Enhanced epitopic response to a synthetic human malarial peptide by preimmunization with tetanus toxoid carrier.

Successful human vaccination by synthetic malarial sporozoite peptides may depend on the choice of an appropriate carrier. Tetanus toxoid (TT) has been proposed because of its safe and widespread use in humans. Paradoxically, however, prior exposure to this toxoid vaccine could produce specific epitopic suppression against synthetic malarial peptides conjugated to this same protein as carrier. Indeed, we have previously reported that such a phenomenon can occur in the case of a synthetic vaccine made with a streptococcal peptide conjugated to TT. Our present study shows that similar results can be observed in mice preimmunized with TT 1 month before the administration of a conjugate containing TT and a Plasmodium knowlesi peptide.
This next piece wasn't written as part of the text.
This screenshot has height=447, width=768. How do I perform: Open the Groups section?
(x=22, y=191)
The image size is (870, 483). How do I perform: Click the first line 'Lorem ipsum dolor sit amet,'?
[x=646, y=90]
Analysis of the isotypic pattern of the antipeptide response showed that the immunoglobulin G1 (IgG1) subclass and especially the IgG2a and IgG2b subclasses were suppressed. In contrast, when a sporozoite peptide from Plasmodium falciparum was coupled to TT, the total antipeptide antibodies and particularly the IgG1 subclass were enhanced by preimmunization by TT. This increase of antipeptide antibodies was correlated with a greater ability of the sera to neutralize sporozoite infectivity. These results indicate that prior exposure to TT does not systematically impair the antibody response against a peptide administered as a peptide-TT conjugate.